Duke Ellington: Influential Black Leaders
Just as soul music and Motown provided the aspirational soundtrack for the 1960s civil rights movement, swing music furnished the upwardly-mobile score for the mid-1900s Harlem Renaissance. And of all the formidable bandleaders of the era, Edward “Duke” Ellington towered over the competition like a musical Everest. Where Count Basie, Benny Goodman and competing bandleaders favored high-stepping songs with hard-swinging arrangements, Ellington tunes such as “I Got It Bad (And That Ain’t Good),” “In a Sentimental Mood,” and “Black and Tan Fantasy” seem mysterious by comparison, romantic songs whose world-weary blues melodies helped Ellington earn 11 Grammy Awards, 13 Grammy Hall of Fame nods, and a Grammy Trustees Award.
An economical pianist and canny orchestra leader, music seemed to pour from the D.C.-born wunderkind. Composing original songs at a furious clip, Ellington wrote more than 1,000 tunes, many of which are considered part of the Great American Songbook, including “Don’t Get Around Much Anymore,” “Satin Doll,” “I’m Beginning to See the Light,” and more.
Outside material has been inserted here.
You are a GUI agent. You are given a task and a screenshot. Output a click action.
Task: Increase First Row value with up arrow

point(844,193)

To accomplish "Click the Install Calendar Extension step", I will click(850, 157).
He was a pivotal player in jazz music’s metamorphosis into swing, the evolutionary 1930s style that placed more emphasis on syncopated rhythms and hard-driving bass. Ellington and songwriting collaborators, including Billy Strayhorn, excelled at creating arrangements that showcased the orchestra’s most dynamic soloists, including alto saxophonist Johnny Hodges, multi-instrumentalist Ray Nance, and trombonist Joe Nanton, the latter of whom employed a mute to create woebegone “wah-wah” effects. That Ellington was able to manage such a crackerjack touring orchestra while composing hundreds of topflight tunes is testament to his genius and industry.
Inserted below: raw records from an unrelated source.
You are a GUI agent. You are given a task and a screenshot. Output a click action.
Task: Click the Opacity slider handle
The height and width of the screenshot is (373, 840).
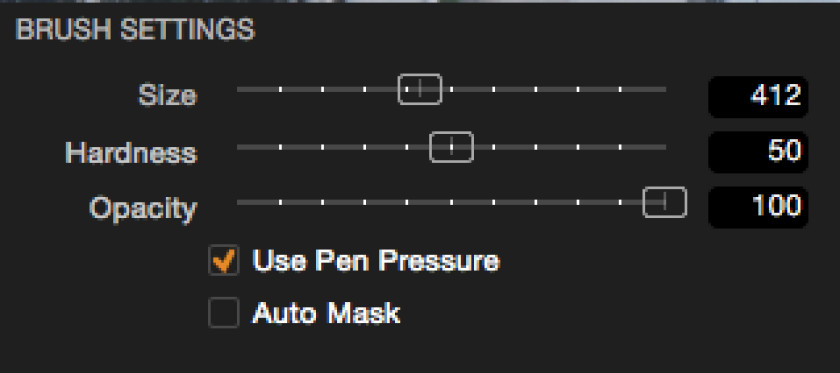[664, 202]
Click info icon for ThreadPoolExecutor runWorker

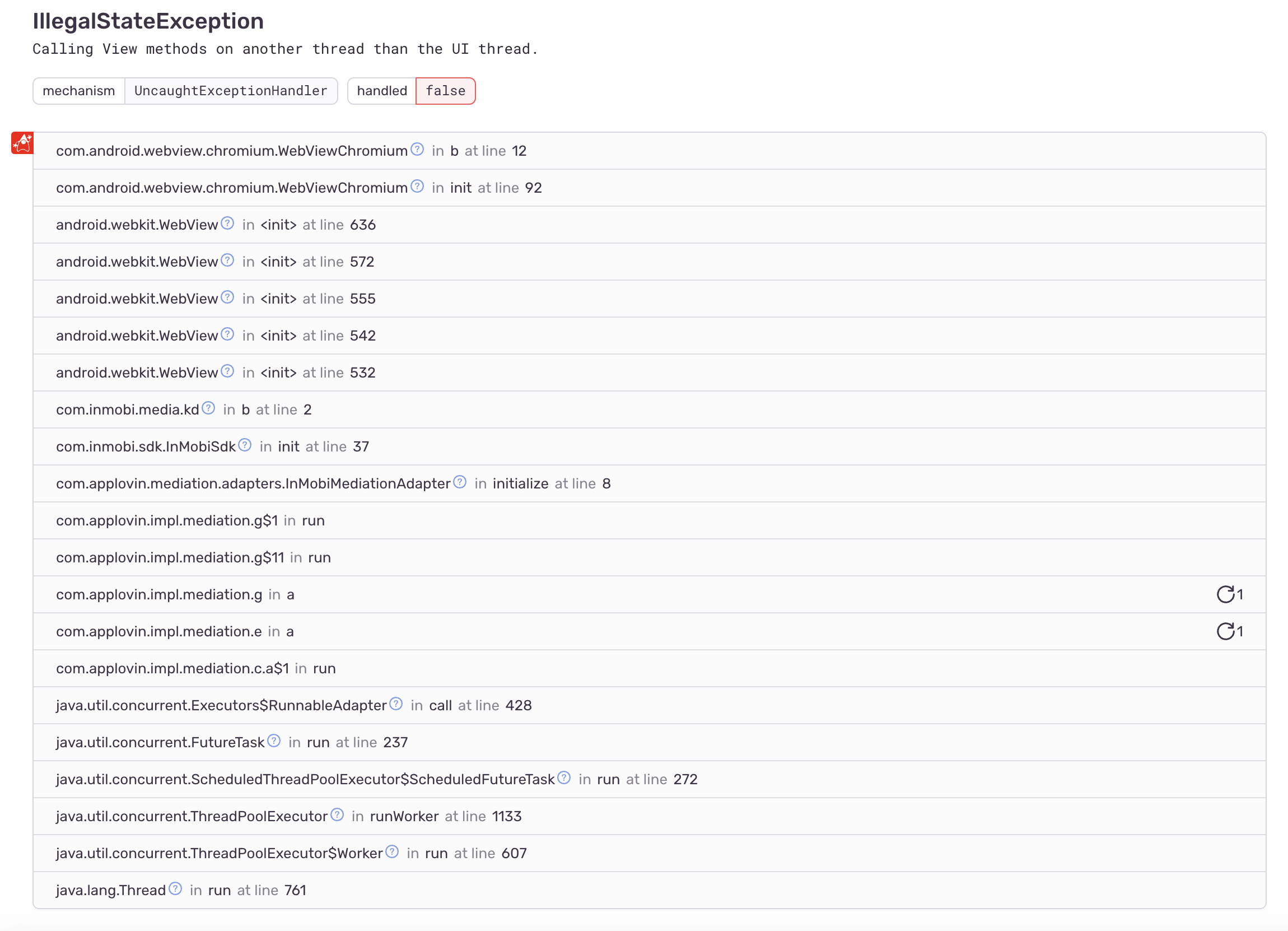tap(337, 814)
His original songs rank among the first examples of “crossover” pop. It’s indisputable that Ellington performances such as “Take the ‘A’ Train” “In A Sentimental Mood” and “It Don’t Mean a Thing (If It Ain’t Got That Swing)” perfectly captured the essence of the black experience, but his facile reconciliation of street-smart rhythm, tuxedo-clad melody and impressionistic lyricism was also irresistible to white audiences.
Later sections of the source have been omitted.